オーストラリア戦に負ければ…



 初期の森保ジャパンでは中島翔哉、堂安、南野拓実がセンタフォワードの後ろに並び、スピードとキレと決定力を兼ね備えたトリオを構成していたが、あの頃の高揚感はもはや影も形もない。

 いまやこのチームは輝きを失い、停滞してしまっている。監督は試合に勝つことではなく、負けないことを最初の目的として試合に臨んでいるかのような感覚が強まっていく一方だ。

 場合によってはそういったアプローチが有効なこともあるだろう。だが計算できる得点源もなく、また創造的な選手たちが無数のチャンスを生み出せるような自由も与えられていないようでは、オマーンやサウジアラビアのような狡猾で抜け目ない相手に実際にやられてしまったような一撃を食らうリスクから逃れることはできない。

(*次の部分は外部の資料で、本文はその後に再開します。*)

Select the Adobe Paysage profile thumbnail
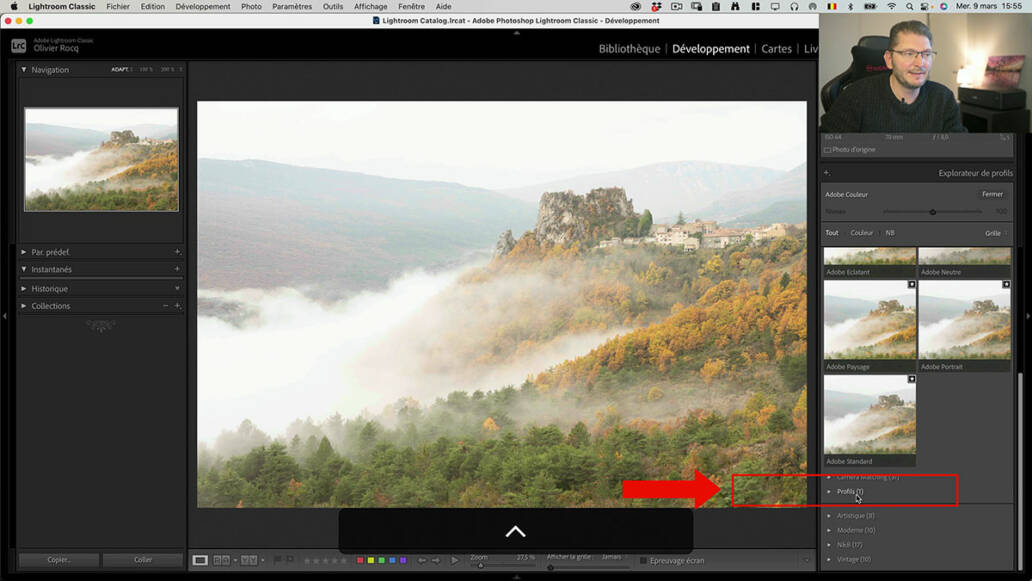The image size is (1032, 581). [x=869, y=320]
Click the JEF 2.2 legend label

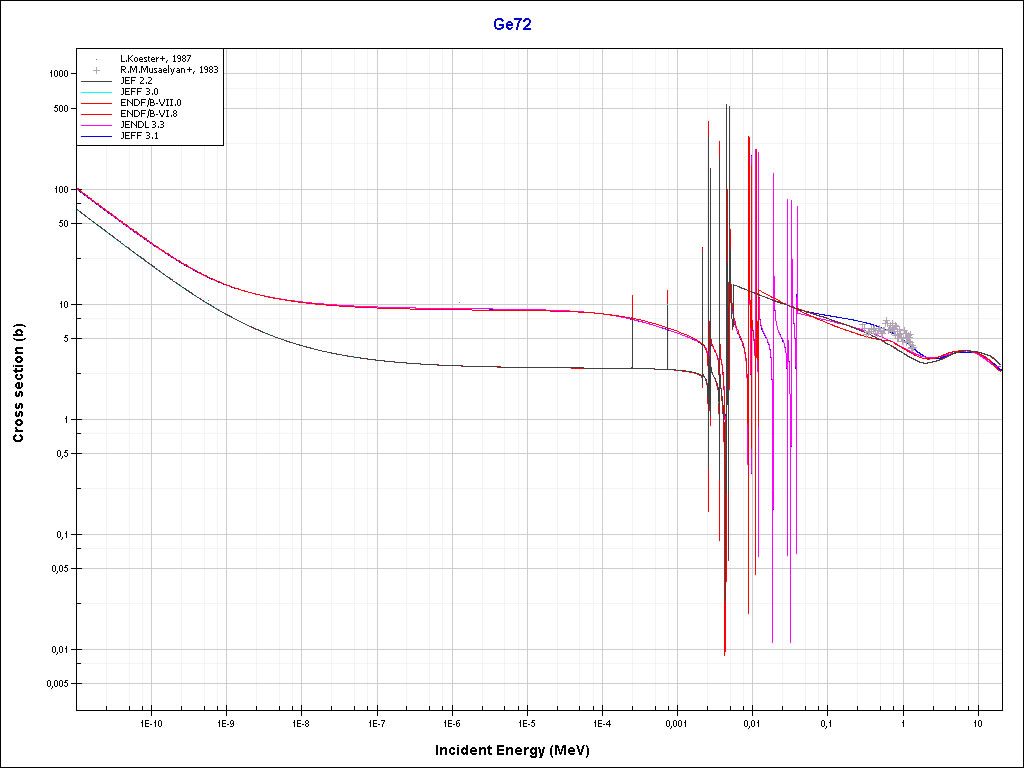[x=138, y=81]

 もはや日本代表には、好調のオーストラリアを迎える火曜日の試合で強気の勝負に出る以外の選択肢はない状況となった。ここでもまた抑えた試合運びで接戦を物にしようとするようであれば、サッカールーズにはサムライブルーを敗戦に追い込めるだけの力が十分にある。そうなった時には日本代表がカタール行きをストレートで決められるチャンスも消え失せ、おそらく森保体制が終わりを迎えることもほぼ間違いないだろう。